Copy the material below word for word, starting at the line that contains "Task: Click the Zere's Fork icon" and ending at the end of the material. Leave the pictures out of your copy.

BEGIN Task input

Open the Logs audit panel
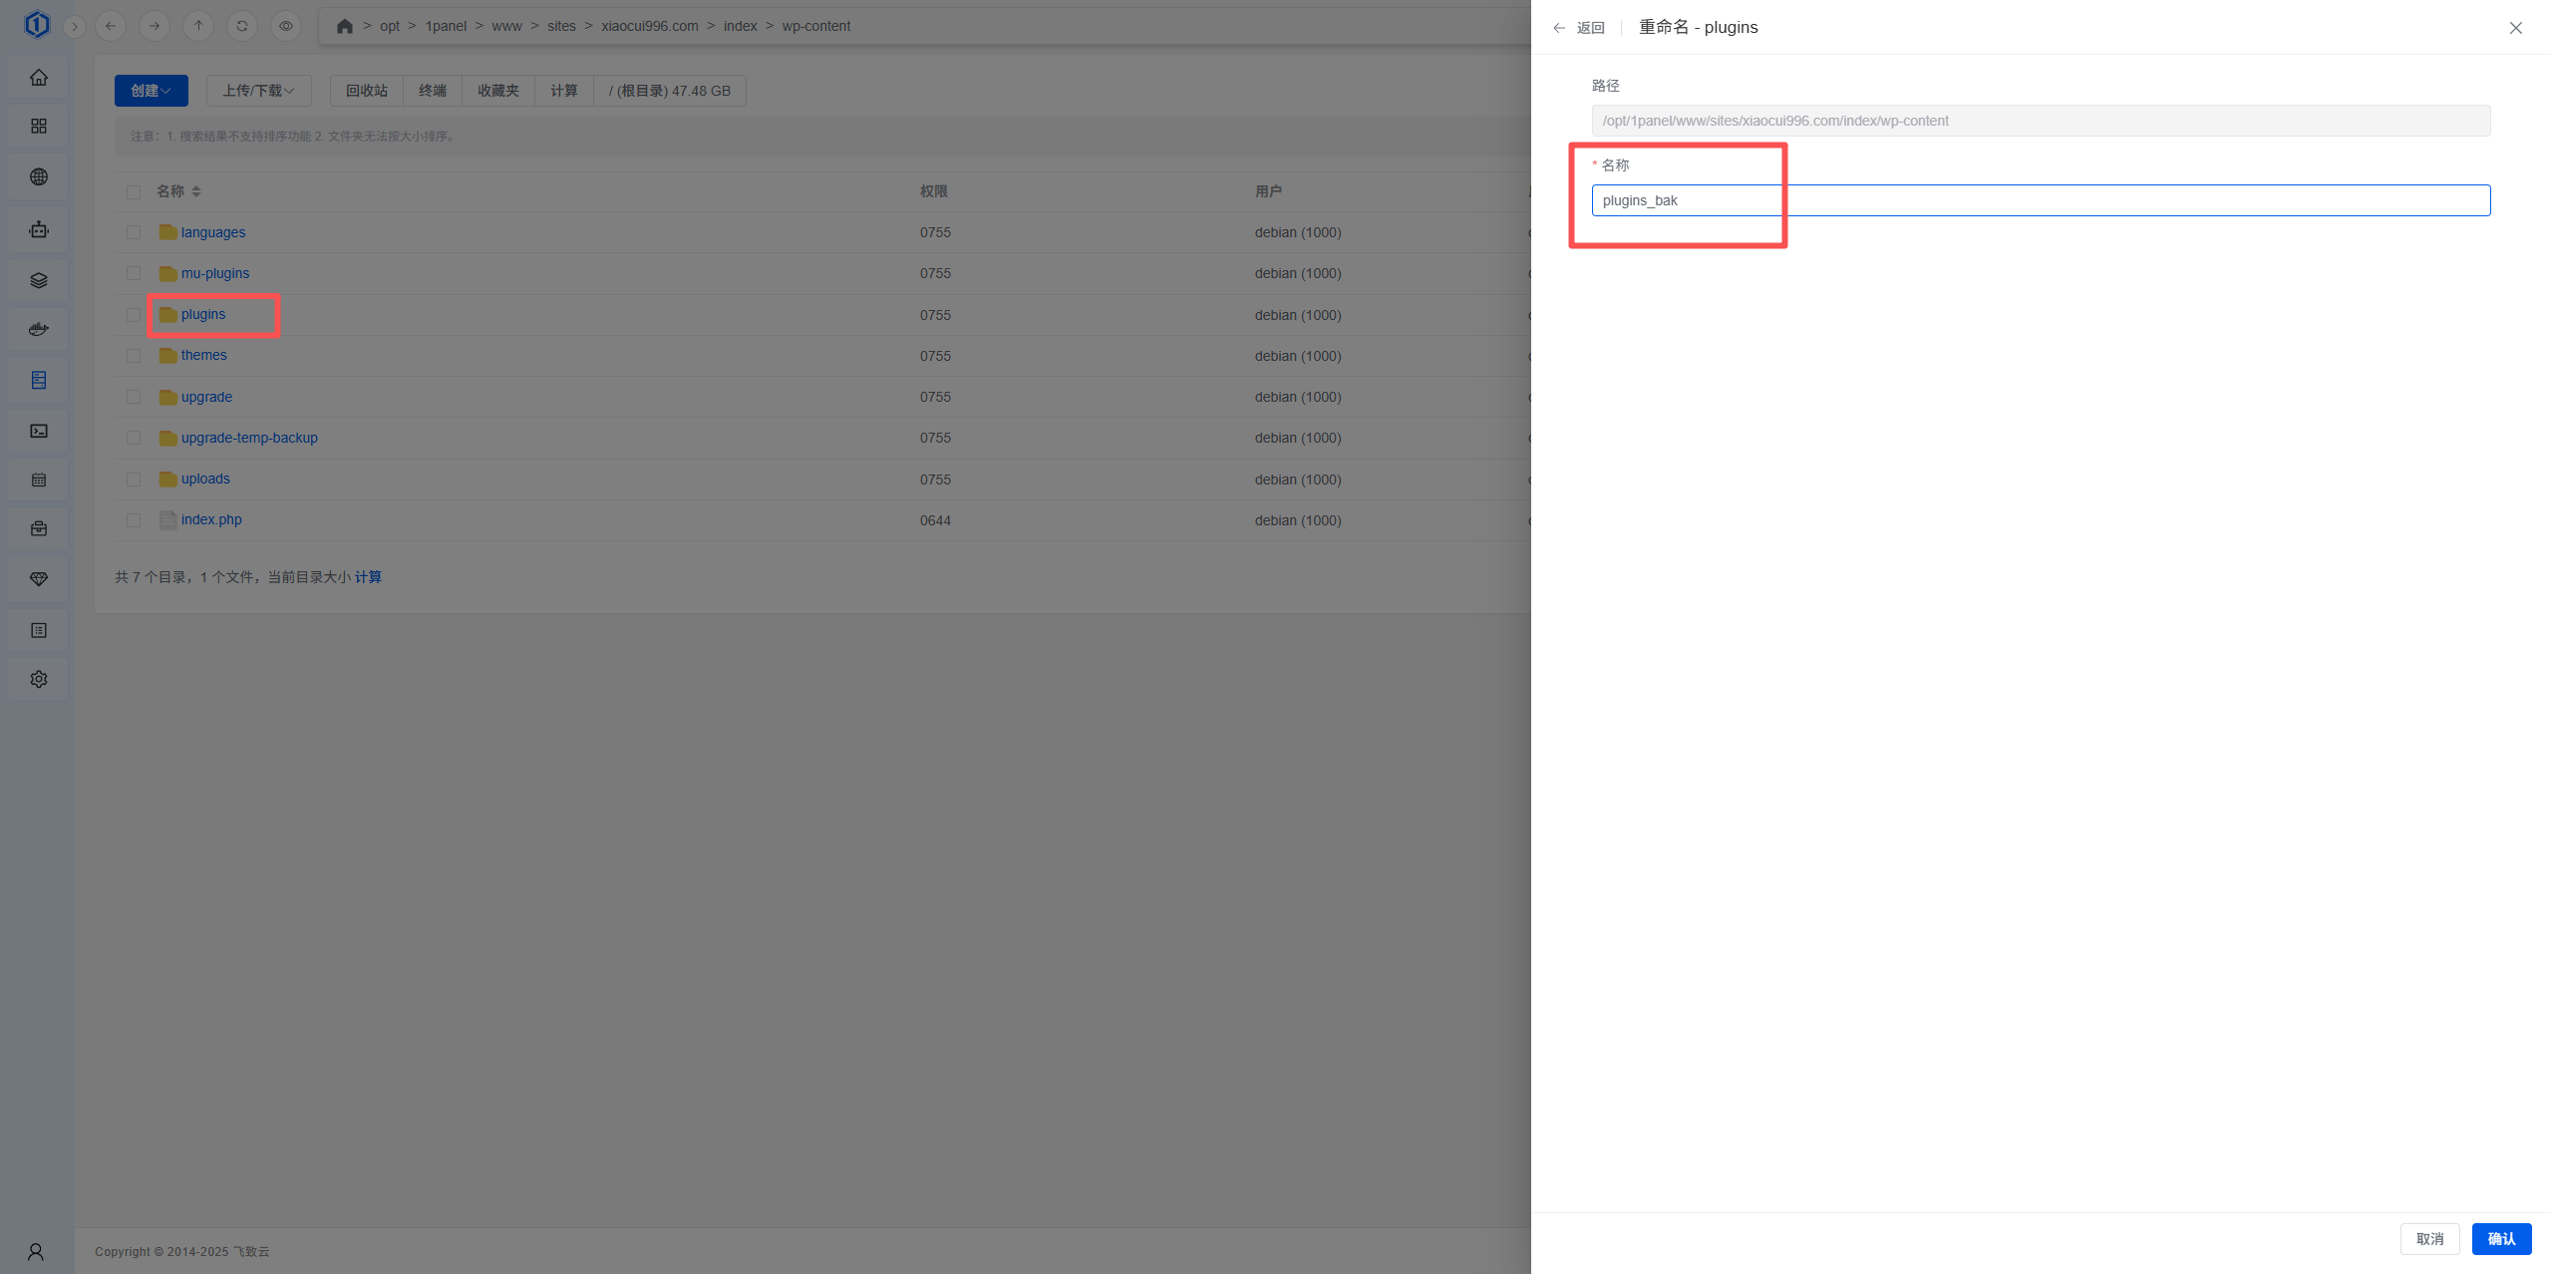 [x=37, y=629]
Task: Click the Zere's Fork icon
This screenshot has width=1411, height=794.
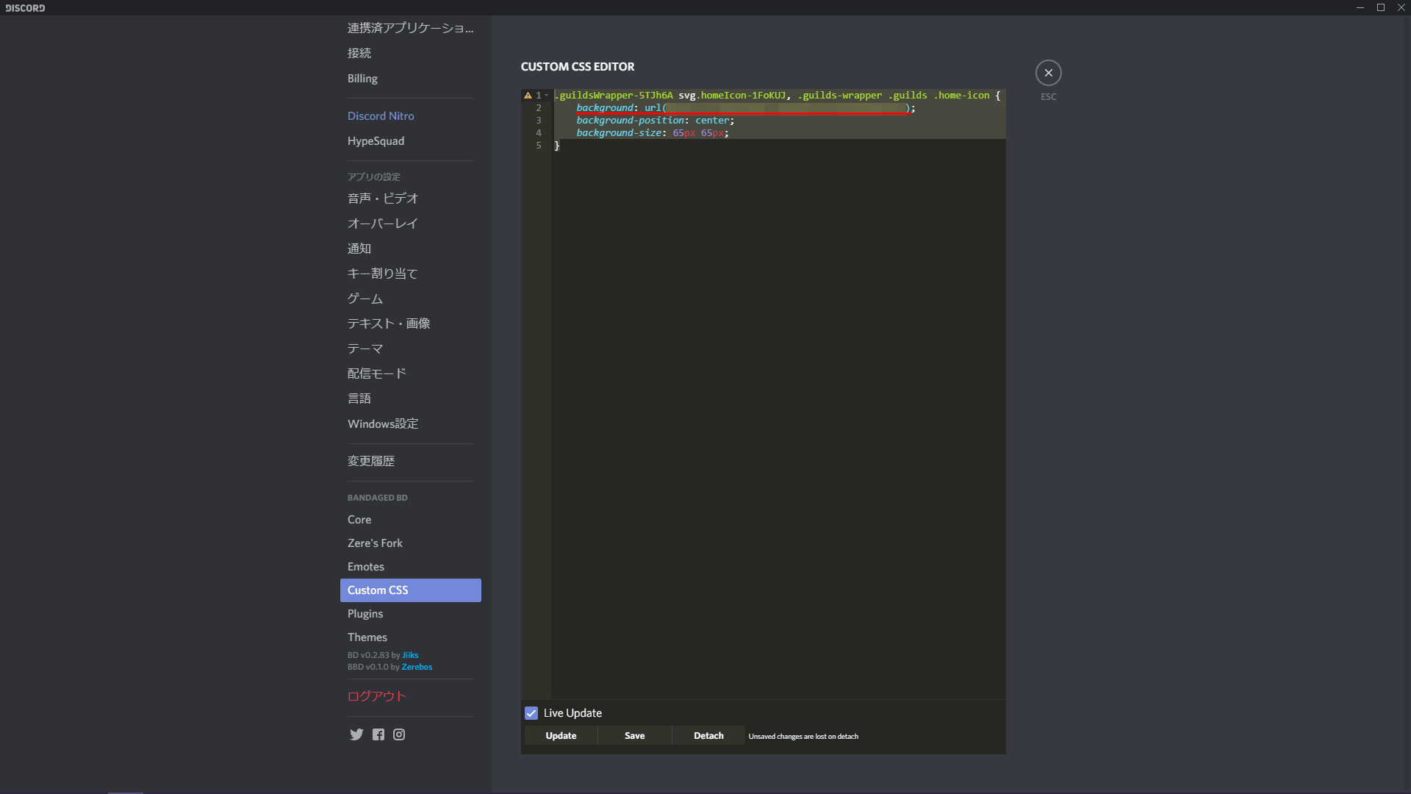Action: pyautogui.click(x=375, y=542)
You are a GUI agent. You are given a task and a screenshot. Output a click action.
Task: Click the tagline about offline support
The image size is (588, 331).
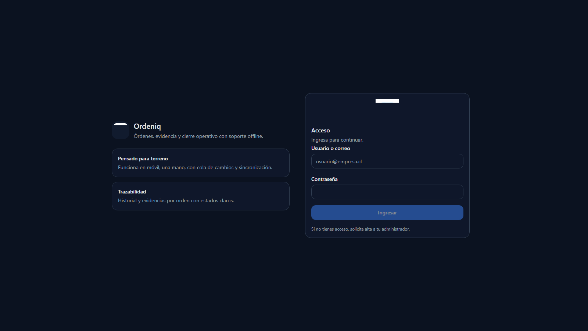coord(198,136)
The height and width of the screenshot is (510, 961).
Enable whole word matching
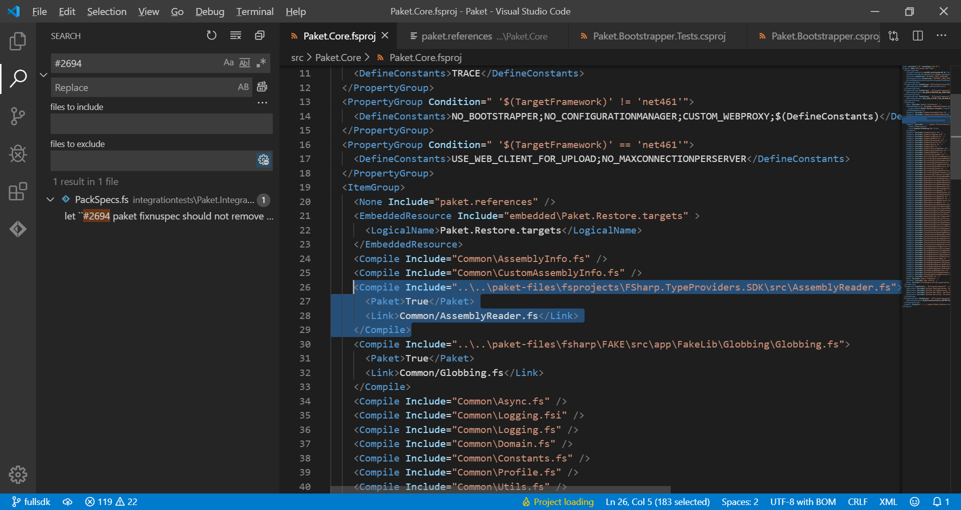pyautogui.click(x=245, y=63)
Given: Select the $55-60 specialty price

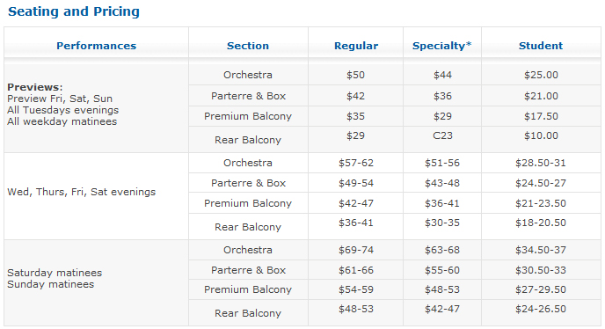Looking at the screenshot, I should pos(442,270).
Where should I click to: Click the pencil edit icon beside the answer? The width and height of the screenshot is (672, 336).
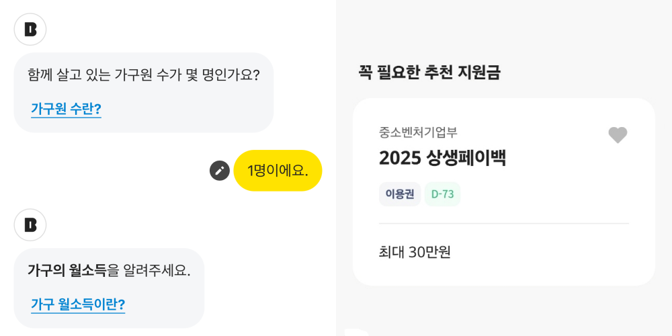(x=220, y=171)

END Task input

◆ **Full output**
Task: Click the Zere's Fork icon
This screenshot has width=1411, height=794.
Action: pyautogui.click(x=375, y=542)
You are a GUI agent. You are given a task and a screenshot. Output a click action.
Task: Click the tagline about offline support
The image size is (588, 331).
coord(198,136)
The height and width of the screenshot is (510, 961).
Enable whole word matching
pyautogui.click(x=245, y=63)
Given: Select the $55-60 specialty price

Looking at the screenshot, I should pos(442,270).
Where should I click to: Click the pencil edit icon beside the answer? The width and height of the screenshot is (672, 336).
(x=220, y=171)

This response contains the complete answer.